Hook, line, and sinker

Well, I had no idea so many of you would respond to a post on Peter Pan. Since many of you had comments, I thought the easiest way to respond would be another post.

The History of Peter Pan

Peter originally appeared as a minor character in another of Barrie's works, The White Bird. His original home was in a five pound note that the poet Shelley dropped in a pond in Kensington Gardens. However, Peter proved to be quite popular, and Barrie wrote an entire play for him. Finally, Barrie wrote a novelization of the play. Unlike other novelizations, Barrie's version is quite nuanced and adds many dimensions not in the theatrical work.

Barrie and His Connection to Peter Pan

Like his hero, Barrie was rather small and always looked quite young. Barrie, despite demonstrating intellectual prowess, always maintained an interest in children's games and stories. Some scholars believe that Pan is a stand in for Barrie. Pan's desolation at the loss of Wendy and the Lost Boys can be read as Barrie's sadness when his beloved child playmates (particularly the Davies children) grew up and rejected childish past times.

However, Barrie had a brother who died in a skating accident. Some scholars believe that Pan's "frozen" state and his home beneath ground (a cave)indicate that Pan is really a fictionalized version of Barrie's dead brother David. The brother who died was the "favorite" in the family. Barrie apparently felt when this brother died, it was his duty to take over the role of favorite to the extent of wearing the dead boy's clothing. (Pan wears Hook's clothing after disposing of him.)

The most compelling connections between the author and the characters in the text is Barrie and Hook. Hook and Barrie share the same first name, James. Hook's desire for a mother and his longing to be loved by children, but his inability to be loved may represent both Barrie's desires and how he thought those desires to be perceived by others (perverted and monsterous).

Peter Pan and Sexuality

Peter is completely asexual in the text. When he first meets Wendy, she offers him a kiss. Genuinely oblivious, Pan asks Wendy what a kiss is. (Wendy hands him a button and tells him it is a kiss.) It is precisely Pan's inaccessibility that arouses women. Later, after pretending to be mother and father (the Lost Boys urge Peter and Wendy to dance-Peter's response is "People of our figure, Wendy" to which Wendy responds it is socially acceptable to dance as long as only the "family" is witness to it), Wendy asks Peter how he feels about her. Peter responds, "As a son, of course." Wendy is disappointed, and Peter continues, "Tiger Lily wants to be something to me. Not a mother, and I can't understand it." Peter quite literally can not conceive of a sexual relationship. (It is this disappointment that initiates Wendy's decision to leave Neverland and return to her parents. This decision also represents her rejection of Peter's "faux" family, and her decision to pursue traditional development including marriage and children.)
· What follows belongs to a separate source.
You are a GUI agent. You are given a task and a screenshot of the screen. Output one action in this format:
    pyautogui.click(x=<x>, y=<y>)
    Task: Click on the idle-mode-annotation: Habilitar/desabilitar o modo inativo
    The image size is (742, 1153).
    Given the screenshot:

Barrie himself did marry, but there is evidence to suggest that the marriage was never consummated. According to one biography by Janet Dunbar, Barrie told his wife "Boys can't love." Eventually the couple divorced when Barrie's wife initiated an affair. Wendy's "abandonment" of the faux family of the Lost Boys for the comfort of a "real" husband could be a symbolic exploration of the failed relationship. Wendy's sadness at seeing her daughter supplant her in Peter's affection could be representative of Barrie's wife. Although she did, like Wendy, love her husband, she was ultimately unable to accept the sacrifices such a relationship would require. In the text Peter laments when he sees that Wendy has grown up, "You promised you wouldn't." This promise can also be seen as a wedding vow. Wendy's response, "I tried," might echo the torment Barrie's wife might have experienced attempting to love a "man" who can only "play" at being a husband.


Second Star on the Right and Straight On Till Morning

There is a film called Neverland ( starring Johnny Depp and Kate Winslet), which will be coming out in the fall, that will supposedly portray Barrie and how he developed Pan.